### EXERCISE AIM
Using the records below, locate all lines containing "Toggle" and return them.

>>

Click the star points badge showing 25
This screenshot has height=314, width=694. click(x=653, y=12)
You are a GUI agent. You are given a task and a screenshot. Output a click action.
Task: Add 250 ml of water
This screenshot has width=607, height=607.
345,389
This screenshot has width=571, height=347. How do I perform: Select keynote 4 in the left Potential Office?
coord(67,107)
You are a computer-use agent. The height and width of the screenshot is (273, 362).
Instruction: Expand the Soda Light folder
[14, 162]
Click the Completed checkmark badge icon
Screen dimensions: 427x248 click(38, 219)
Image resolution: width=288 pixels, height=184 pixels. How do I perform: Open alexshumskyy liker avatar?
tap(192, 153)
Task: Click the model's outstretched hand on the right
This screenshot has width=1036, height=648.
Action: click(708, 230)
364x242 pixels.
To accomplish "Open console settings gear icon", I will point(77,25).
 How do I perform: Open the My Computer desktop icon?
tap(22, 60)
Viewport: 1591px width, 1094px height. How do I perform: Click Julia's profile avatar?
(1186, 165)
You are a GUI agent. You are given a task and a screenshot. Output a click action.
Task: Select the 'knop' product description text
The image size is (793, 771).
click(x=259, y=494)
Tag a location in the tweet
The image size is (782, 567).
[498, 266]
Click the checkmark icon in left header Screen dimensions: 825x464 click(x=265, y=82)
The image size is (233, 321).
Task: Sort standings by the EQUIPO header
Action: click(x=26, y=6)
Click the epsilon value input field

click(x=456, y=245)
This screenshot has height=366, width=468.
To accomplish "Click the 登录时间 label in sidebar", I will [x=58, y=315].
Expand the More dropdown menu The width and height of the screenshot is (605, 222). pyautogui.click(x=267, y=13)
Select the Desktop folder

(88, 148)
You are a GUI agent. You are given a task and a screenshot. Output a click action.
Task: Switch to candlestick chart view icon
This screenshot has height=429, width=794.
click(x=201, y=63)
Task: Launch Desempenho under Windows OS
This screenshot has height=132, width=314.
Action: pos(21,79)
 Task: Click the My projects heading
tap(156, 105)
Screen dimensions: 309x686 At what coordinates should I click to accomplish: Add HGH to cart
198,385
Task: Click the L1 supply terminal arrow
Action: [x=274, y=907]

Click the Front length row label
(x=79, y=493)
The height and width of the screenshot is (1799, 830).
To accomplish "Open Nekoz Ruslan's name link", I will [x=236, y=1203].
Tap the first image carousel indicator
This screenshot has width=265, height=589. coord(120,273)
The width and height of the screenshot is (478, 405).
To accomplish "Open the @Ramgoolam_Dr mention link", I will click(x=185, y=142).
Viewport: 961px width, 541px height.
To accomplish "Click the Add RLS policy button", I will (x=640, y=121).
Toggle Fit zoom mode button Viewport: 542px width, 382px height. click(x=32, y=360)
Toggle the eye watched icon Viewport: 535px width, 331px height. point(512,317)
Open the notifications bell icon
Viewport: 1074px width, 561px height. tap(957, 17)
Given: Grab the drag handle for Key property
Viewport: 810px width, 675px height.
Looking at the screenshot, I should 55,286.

<<

### YOUR RESPONSE
Toggle Fit zoom mode button Viewport: 542px width, 382px height. click(x=32, y=360)
Toggle the eye watched icon Viewport: 535px width, 331px height. point(512,317)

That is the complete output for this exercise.